== Provided records
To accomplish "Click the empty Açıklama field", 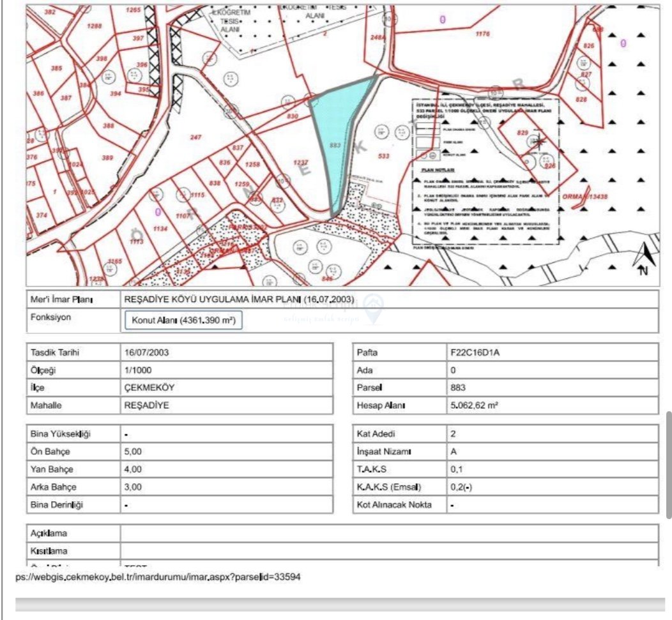I will click(388, 533).
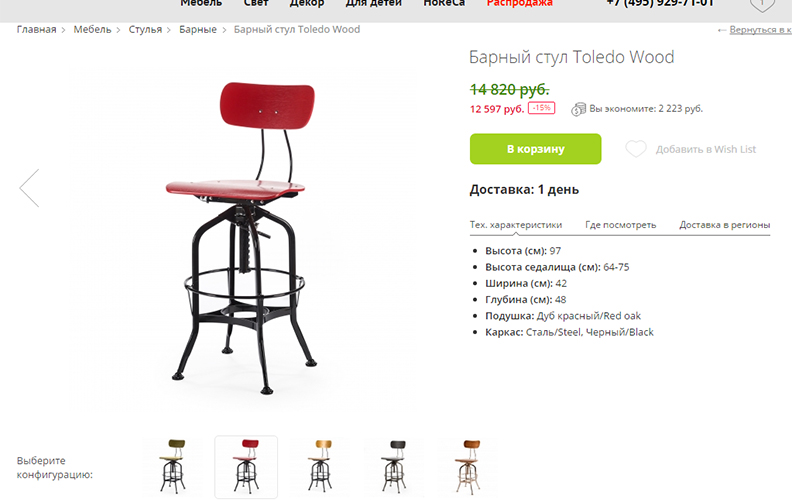Open the Распродажа menu item
This screenshot has width=792, height=500.
(x=520, y=3)
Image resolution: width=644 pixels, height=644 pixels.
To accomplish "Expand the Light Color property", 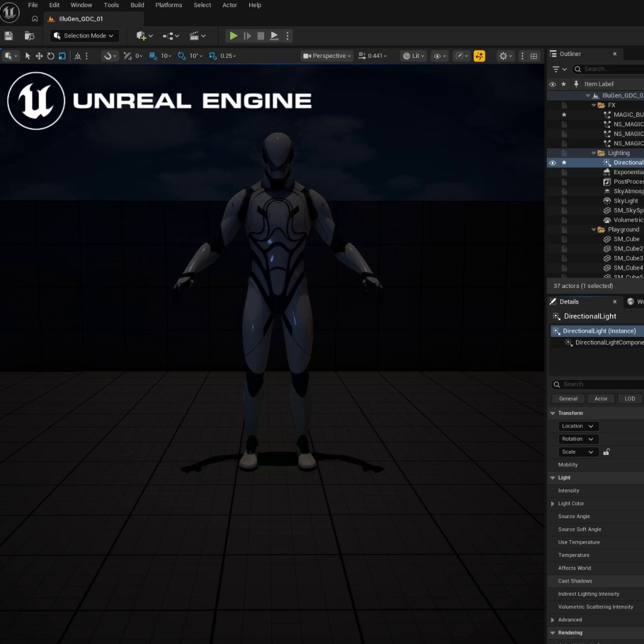I will point(552,503).
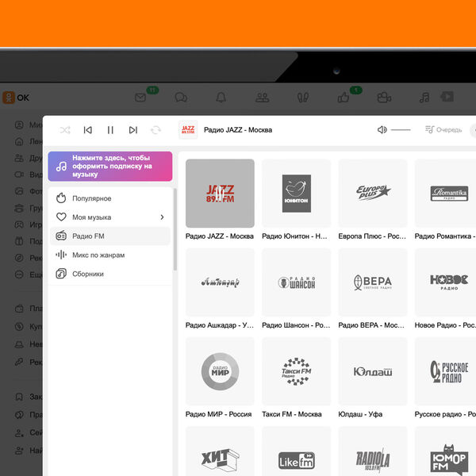Select Радио FM in sidebar

(x=88, y=236)
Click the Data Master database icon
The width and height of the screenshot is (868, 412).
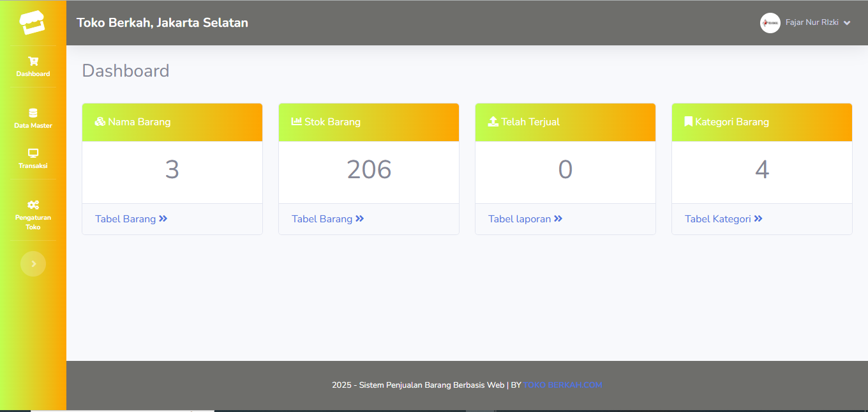(33, 113)
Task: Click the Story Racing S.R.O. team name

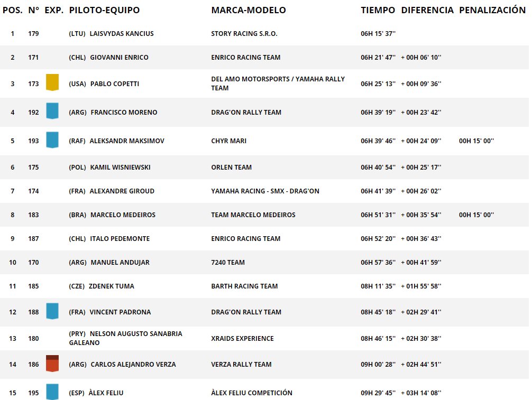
====
▶ Task instructions: Quote the material above exactly, from the line holding "Click the Data Master database icon" through its last line, including both. Omit the pictures.

▶ Output of the task:
Click the Data Master database icon
The width and height of the screenshot is (868, 412).
(33, 113)
Task: Click the Story Racing S.R.O. team name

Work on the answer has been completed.